Assignment: Find each line of the entries with the string "agent", please, and copy it.

═════ Data for the task

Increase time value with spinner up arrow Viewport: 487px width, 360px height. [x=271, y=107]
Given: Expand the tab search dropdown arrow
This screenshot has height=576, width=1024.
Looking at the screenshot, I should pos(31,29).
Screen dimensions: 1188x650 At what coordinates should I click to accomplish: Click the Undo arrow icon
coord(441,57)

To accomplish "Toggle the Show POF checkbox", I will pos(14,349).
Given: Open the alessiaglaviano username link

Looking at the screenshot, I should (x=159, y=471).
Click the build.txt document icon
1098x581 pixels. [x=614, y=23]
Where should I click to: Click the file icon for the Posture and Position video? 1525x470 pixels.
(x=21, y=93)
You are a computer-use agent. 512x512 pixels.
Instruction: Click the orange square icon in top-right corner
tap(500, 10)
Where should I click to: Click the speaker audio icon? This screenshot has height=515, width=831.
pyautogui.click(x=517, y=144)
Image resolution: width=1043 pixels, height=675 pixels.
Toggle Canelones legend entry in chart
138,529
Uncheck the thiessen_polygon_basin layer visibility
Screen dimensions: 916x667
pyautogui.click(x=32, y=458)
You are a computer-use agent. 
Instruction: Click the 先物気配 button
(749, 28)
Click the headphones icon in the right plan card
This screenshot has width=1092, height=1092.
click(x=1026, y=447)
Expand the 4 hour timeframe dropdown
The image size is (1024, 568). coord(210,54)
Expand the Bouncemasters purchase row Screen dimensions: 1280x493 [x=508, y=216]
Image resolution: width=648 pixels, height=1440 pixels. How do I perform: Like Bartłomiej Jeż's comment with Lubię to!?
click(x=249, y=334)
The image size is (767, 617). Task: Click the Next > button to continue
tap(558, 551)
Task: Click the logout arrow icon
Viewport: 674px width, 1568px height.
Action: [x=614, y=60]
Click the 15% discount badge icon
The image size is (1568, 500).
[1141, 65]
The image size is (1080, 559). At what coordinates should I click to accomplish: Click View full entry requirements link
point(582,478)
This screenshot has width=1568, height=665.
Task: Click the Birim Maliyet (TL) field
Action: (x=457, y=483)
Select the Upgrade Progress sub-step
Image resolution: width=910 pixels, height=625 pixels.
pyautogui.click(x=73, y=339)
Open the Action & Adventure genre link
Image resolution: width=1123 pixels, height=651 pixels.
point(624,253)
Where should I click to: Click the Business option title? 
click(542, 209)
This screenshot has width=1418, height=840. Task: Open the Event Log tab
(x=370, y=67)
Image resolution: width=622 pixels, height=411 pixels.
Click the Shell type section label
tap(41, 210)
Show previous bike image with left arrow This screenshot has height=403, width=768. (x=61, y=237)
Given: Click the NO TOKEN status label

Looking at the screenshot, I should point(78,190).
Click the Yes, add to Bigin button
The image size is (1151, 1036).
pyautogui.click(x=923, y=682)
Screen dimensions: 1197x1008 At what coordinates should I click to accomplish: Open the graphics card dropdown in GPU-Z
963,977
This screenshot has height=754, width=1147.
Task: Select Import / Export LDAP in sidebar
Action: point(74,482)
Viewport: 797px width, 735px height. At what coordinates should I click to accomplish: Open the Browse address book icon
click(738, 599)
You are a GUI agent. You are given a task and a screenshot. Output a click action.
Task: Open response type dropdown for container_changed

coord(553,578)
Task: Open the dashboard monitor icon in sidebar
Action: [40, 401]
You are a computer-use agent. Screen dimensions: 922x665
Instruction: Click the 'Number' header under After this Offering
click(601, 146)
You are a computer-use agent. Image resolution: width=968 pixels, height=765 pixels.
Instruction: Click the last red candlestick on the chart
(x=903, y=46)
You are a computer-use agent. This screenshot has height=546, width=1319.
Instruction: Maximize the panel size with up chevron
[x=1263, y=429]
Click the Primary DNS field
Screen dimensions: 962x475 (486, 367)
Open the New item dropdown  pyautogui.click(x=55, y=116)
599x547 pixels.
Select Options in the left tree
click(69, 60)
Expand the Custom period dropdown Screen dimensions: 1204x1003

══════════

Reply:
You are a computer-use agent. 512x512 pixels.
You are a computer-use agent. 
You are a GUI agent. You are given a task and a screenshot. Output a click action.
You are a computer-use agent. Screen dimensions: 922x665
You are a computer-use agent. Image resolution: width=968 pixels, height=765 pixels.
You are a computer-use agent. This screenshot has height=546, width=1319.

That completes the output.